But what if the number of matrices must be established at run-time?

Furthermore, if I’m only interested in the trace of the computed matrix, as in the code snipped I wrote above, is there a way to compute just such a trace instead of the entire matrix in the first place?

I’m most probably looking for something very similar to the multi_dot Python function.

You can compute the the trace with one fewer matrix multiplication.

julia> M = [rand(10,10) for i = 1:4];
julia> tr(prod(M))
630.566913491192
julia> @views dot(M[1]', prod(M[2:end])) # one fewer matrix multiply
630.5669134911918

If the matrices are large and you only need to estimate the trace, then potentially there are even faster algorithms that avoid multiplying matrices entirely (by using only matrix–vector products). e.g.

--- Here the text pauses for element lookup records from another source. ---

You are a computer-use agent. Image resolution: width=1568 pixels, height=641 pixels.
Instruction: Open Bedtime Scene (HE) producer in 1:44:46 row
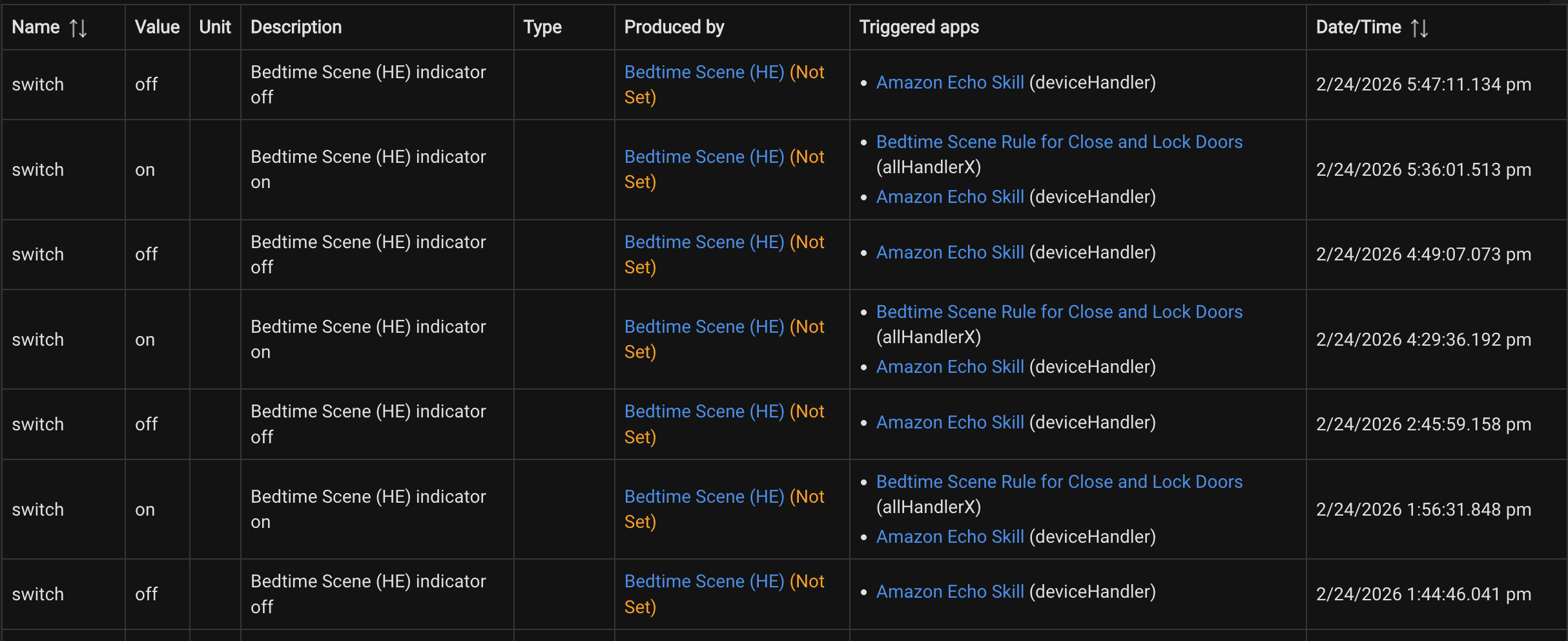point(704,582)
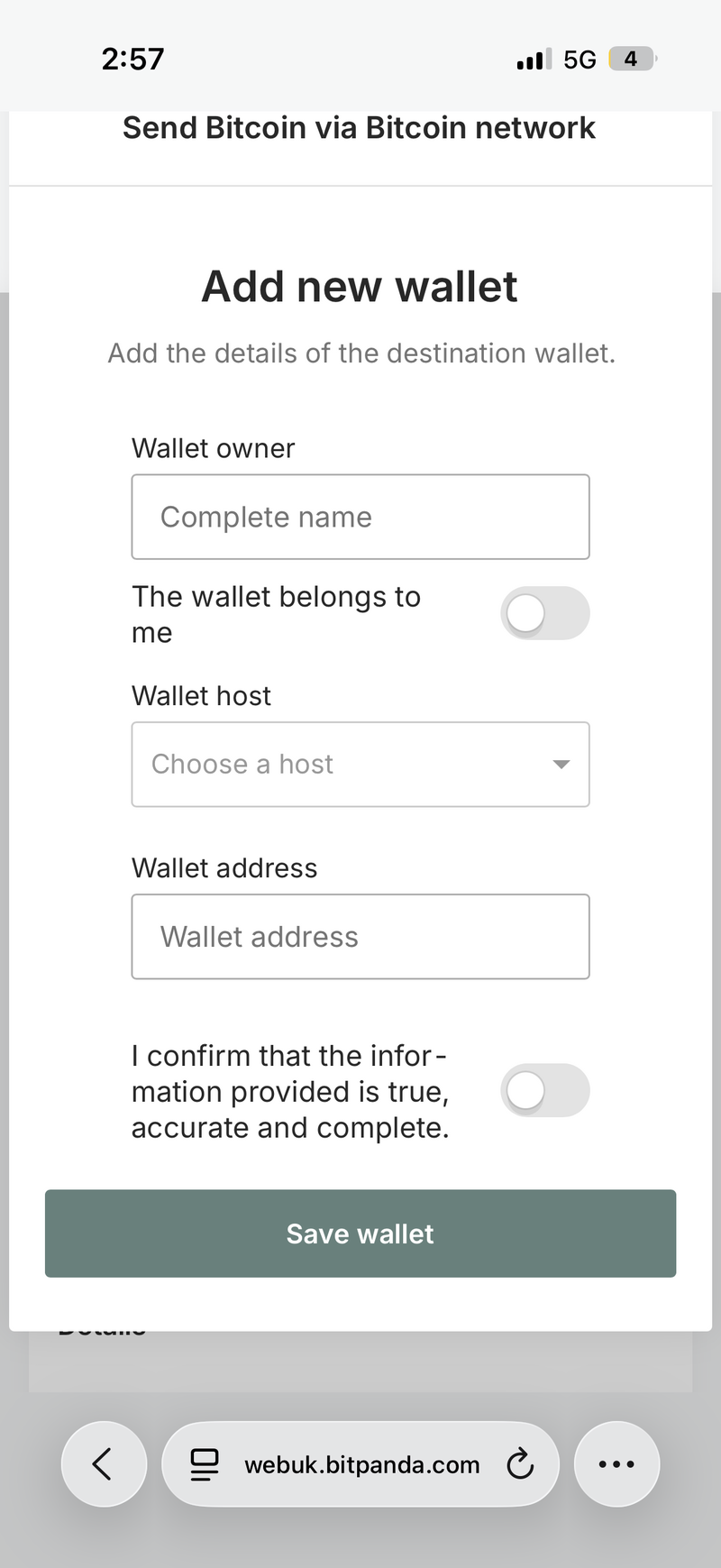Focus the 'Complete name' wallet owner field
Viewport: 721px width, 1568px height.
click(360, 518)
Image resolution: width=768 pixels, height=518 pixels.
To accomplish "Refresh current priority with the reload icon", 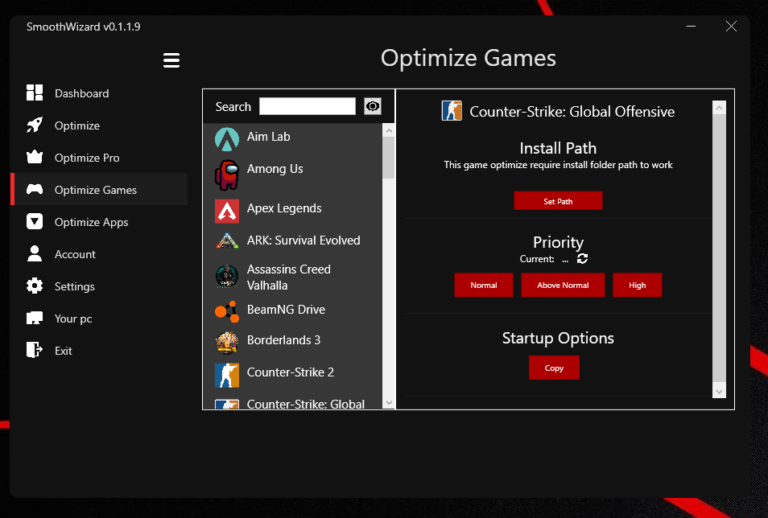I will [x=583, y=259].
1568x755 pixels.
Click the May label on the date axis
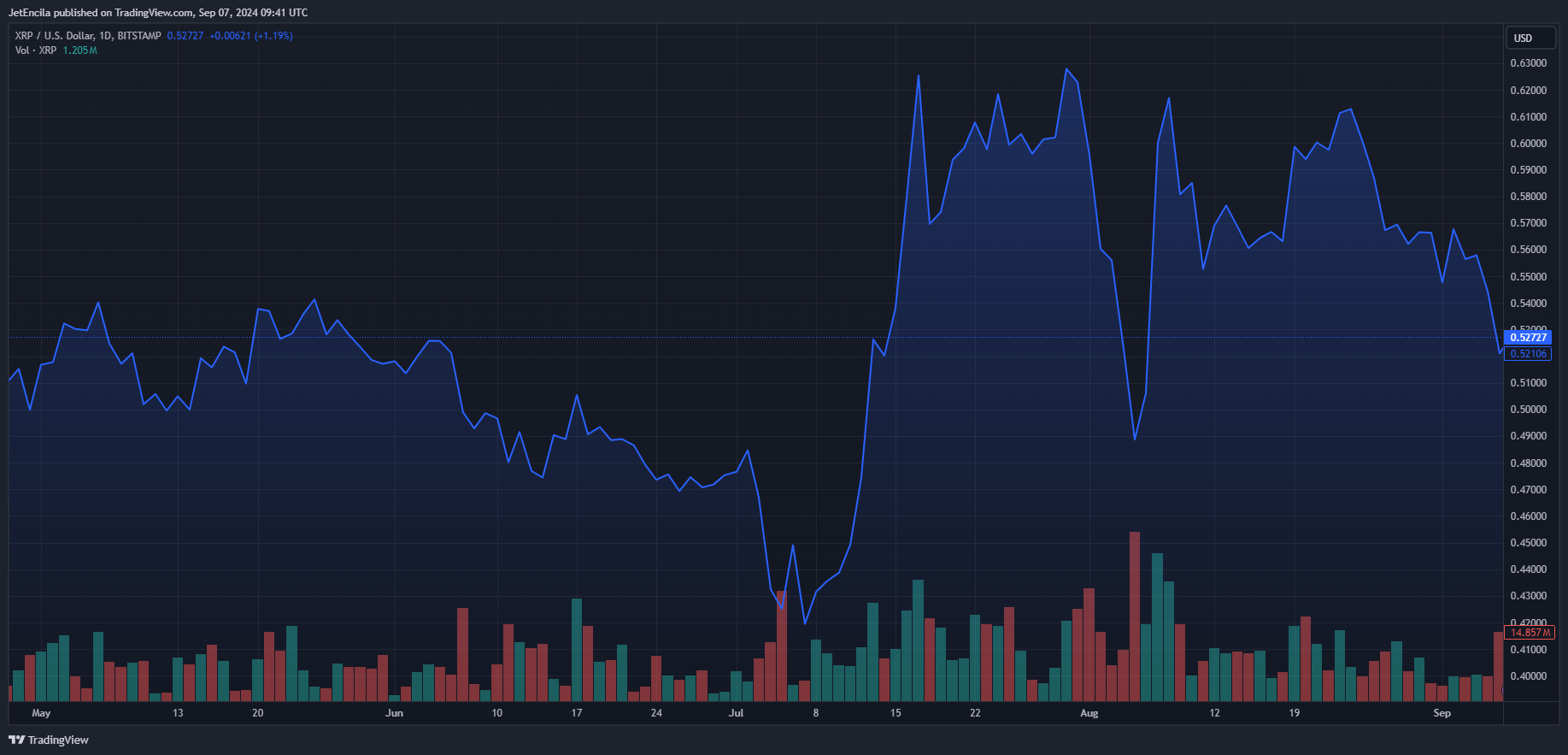tap(41, 713)
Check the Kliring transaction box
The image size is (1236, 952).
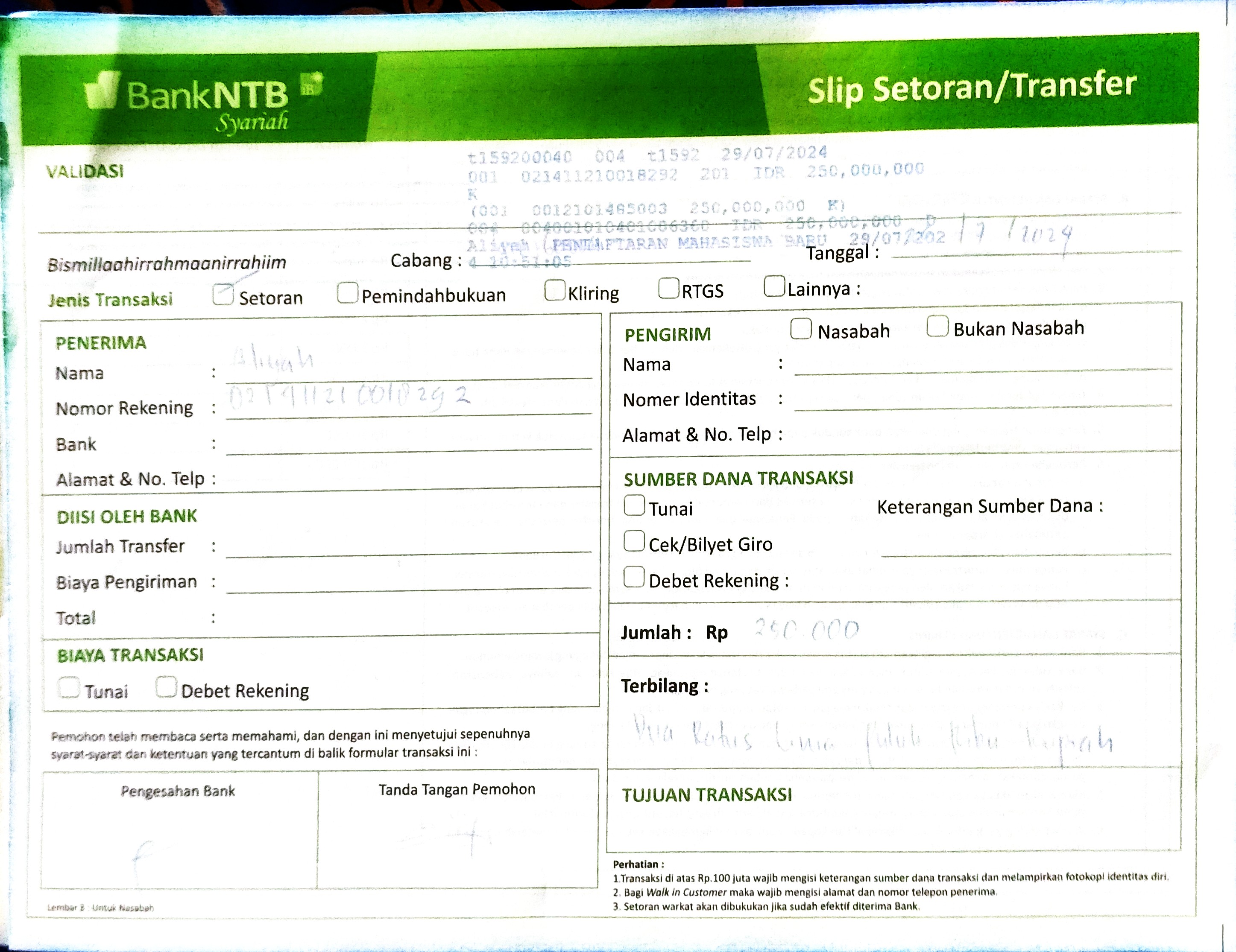(555, 289)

Hutchinson’s trace estimation algorithm.

If all the matrices have the same size, you can just use prod as noted above.

If the matrices have different sizes, in principle there is a matrix-chain ordering that minimizes the cost. multi_dot uses a heuristic algorithm to reduce this; an analogue in Julia is the MatrixChainMultiply.jl package, but it needs updating (it dates back to Julia 0.5!).

(In practice there seems to rarely be a need for automatic matrix-chain algorithms — if you are multiplying a bunch of matrices of different sizes, in practice it’s usually only 3–4 matrices and the optimal ordering is easily identified statically by hand. If you are multiplying an arbitrary number of matrices at runtime I’m guessing their sizes are all the same?)